This holiday is always celebrated on 28 September: it is the feast day of St. Wenceslas, the patron saint of Bohemia, and commemorates his death in 935.
Also known as ‘Czech Statehood day’, it is a national holiday in the Czech Republic and has been a public holiday since 2000.
He is a patron saint of Bohemia, and so every time when the Czech nation was in a stew, Czechs prayed to St Wenceslas to help them. An old legend says that a huge army of knights sleeping inside some mountain in the Czech Republic will awake under the command of St.
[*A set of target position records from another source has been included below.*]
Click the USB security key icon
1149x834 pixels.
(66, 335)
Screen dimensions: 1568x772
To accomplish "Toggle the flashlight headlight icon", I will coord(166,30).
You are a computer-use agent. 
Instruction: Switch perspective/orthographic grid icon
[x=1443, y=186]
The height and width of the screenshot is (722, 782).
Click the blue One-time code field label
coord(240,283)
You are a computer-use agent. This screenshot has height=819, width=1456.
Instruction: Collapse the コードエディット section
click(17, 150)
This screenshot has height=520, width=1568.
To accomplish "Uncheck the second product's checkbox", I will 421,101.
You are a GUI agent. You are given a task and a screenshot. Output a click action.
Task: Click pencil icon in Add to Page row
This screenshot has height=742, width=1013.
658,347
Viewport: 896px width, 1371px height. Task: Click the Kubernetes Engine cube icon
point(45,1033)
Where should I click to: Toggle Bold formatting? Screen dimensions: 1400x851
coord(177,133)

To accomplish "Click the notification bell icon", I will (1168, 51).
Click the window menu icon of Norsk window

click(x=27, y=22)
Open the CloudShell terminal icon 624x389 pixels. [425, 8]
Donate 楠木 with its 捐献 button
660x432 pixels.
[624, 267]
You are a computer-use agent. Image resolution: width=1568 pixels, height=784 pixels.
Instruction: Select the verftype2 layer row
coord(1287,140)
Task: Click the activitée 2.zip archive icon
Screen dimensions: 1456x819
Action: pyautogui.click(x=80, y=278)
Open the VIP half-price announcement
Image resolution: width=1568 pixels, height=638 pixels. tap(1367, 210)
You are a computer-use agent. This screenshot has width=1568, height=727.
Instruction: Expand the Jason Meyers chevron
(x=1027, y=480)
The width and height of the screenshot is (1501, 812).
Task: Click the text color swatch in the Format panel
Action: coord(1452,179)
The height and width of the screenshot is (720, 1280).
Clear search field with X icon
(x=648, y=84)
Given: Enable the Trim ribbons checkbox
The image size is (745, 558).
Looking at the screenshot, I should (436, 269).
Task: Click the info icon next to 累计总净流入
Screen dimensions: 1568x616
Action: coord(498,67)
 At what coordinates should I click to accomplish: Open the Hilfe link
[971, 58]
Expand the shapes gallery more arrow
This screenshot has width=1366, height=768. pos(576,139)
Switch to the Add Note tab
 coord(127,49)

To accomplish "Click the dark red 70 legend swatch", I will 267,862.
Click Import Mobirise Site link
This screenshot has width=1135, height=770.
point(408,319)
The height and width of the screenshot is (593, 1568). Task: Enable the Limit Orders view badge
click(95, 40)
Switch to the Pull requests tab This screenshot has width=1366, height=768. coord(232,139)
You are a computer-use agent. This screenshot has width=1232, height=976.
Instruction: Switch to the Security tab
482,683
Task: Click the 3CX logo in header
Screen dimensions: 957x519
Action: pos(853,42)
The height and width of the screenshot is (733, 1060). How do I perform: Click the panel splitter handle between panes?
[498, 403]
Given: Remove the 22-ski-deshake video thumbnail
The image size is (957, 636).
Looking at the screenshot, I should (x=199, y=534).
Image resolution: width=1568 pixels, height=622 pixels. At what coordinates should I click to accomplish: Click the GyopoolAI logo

Wenceslas to help Czechs in time of ultimate danger.
Wenceslas was born near Prague in 907 and was the son of the Duke of Bohemia. His father died in 921 and Wenceslas ruled from 922, when he was 15 years old. Raised as a Christian, primarily by his grandmother, Ludmila who had been baptized by the Greek missionaries Cyril and Methodius who brought Christianity to the region.
The reign of Wenceslas is marked by his support of the church, his aim to unify Bohemia and making peace with Germany.
Faced with German invasions in 929, Wenceslas submitted to the German king Henry I the Fowler. His submission provoked some of the nobles to conspire against him, and they prompted his younger brother, Boleslav to murder him.
On the morning of 28 September 935, on his way to the mass, Wenceslas was attacked by Boleslav and was killed by supporters of his brother.
Having suffered a martyr’s death, Wenceslas was immediately considered a saint. This lead to a cult of veneration with several biographies being written and miracles attributed to him. He was even posthumously made a king by the Holy Roman Emperor, Otto I which is why the carol refers to him as a king when in life he was a duke.
After Wenceslas’s death, Boleslav assumed power and reigned for almost fifty years. Later in life, Boleslav clearly felt remorse or guilt for his actions and in 972 he had the first church devoted to Saint Wenceslas built in Prague.
His virtues are sung in the Christmas carol (19th century) “Good King Wenceslas.”